A hard drive is cheaper, and I agree with you just using an SSD for the OS files. In fact, when the cheaper high capacity SSDs come out, you're in for a treat. Then you can get lots of advantages.



Okay, I'm tired of explaining all this, please read http://en.wikipedia.org/wiki/Solid-state_drive for further info. :)

Aloone_Jonez:
I've read all about this on Wikipedia. I just want some advice from someone who's had previous experience of solid state drives and fast hard drives.

I'm still in two minds. I'm also considering RAID but I think the Raptor sounds best at the moment, I can upgrade to a SSD when they get cheaper.

worker201:
Sounds like you've decided.  But why do you need so much speed?

Lead Head:
Just go with the Raptor. Don't waste your time with a small 30GB SSD. The smaller and cheaper SSDs also seem to have issues with continuous read/writes.

Also, SSDs will eventually fail like mechanical disk drives. SSD memory cells have a finite life before they go bad. In fact the general consensus is that a mechanical harddrive that is worked hard (lots of read/writes) is likely to out last your average SSD.

Although unlikely to effect your choice any, SSD memory cells will also loose their charge after 8-10 years. So you can't just shove an SSD computer in a corner and come back to it 8 years later and expect to it boot right up without issue. Like wise its not a good idea to store important stuff on an SSD if you plan on storing the drive unpowered for several years.

As far as wanting speed, I'm running two 10 year old 73GB 10,000 RPM SCSI drives as my main OS drives right now (got them for free, so figured I might as well use them). They actually have slower read/writes then my newer 320GB 7200 RPM SATA drive, but their seek time is much much faster.
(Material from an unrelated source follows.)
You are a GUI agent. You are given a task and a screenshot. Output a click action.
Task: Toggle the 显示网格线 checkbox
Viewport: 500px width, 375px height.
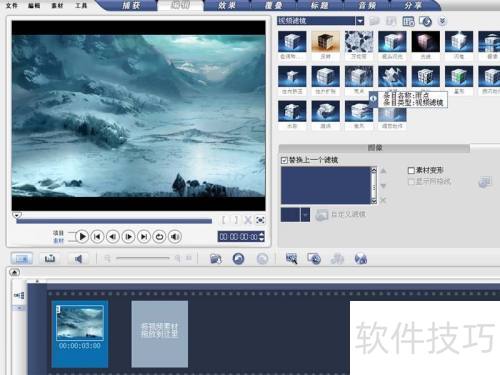tap(411, 181)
My computer is A LOT quicker on the SCSI drives then the 320GB one.

Aloone_Jonez:
I thought wear levelling has mitigated the problem with cells being killed by multiple writes?
http://en.wikipedia.org/wiki/Wear_leveling

Even data retention isn't too important since I'll only have the OS on there which will probably be reinstalled more often than 8 years.

Despite this, I agree, the Raptor is looking like the best option, just one hard drive to buy and I can stick the old IDE drive in my old computer.

Then when SSDs become cheaper I can upgrade again.

I've bought two 2GB modules off ebay. I hope they'll both work with the motherboard. They're 400MHz buffered EEC server modules, from what I've been told my motherboard will work with this kind of memory but I'm not 100% sure it'll take 2GB module, if not I'll stick them back on ebay. Even if it does accept them XP Home certainly won't detect both of them, not that it matters as I use Linux more or hope to be after I've got all the optimised drivers working. I'll probably have to upgrade to the 64-bit version of Fedora to make the most of it, the 32-bit version has a PAE kernel, so should work with 4GB, but it's still crippling my machine. I'll probably wait until Fedora 13 comes out before I upgrade though.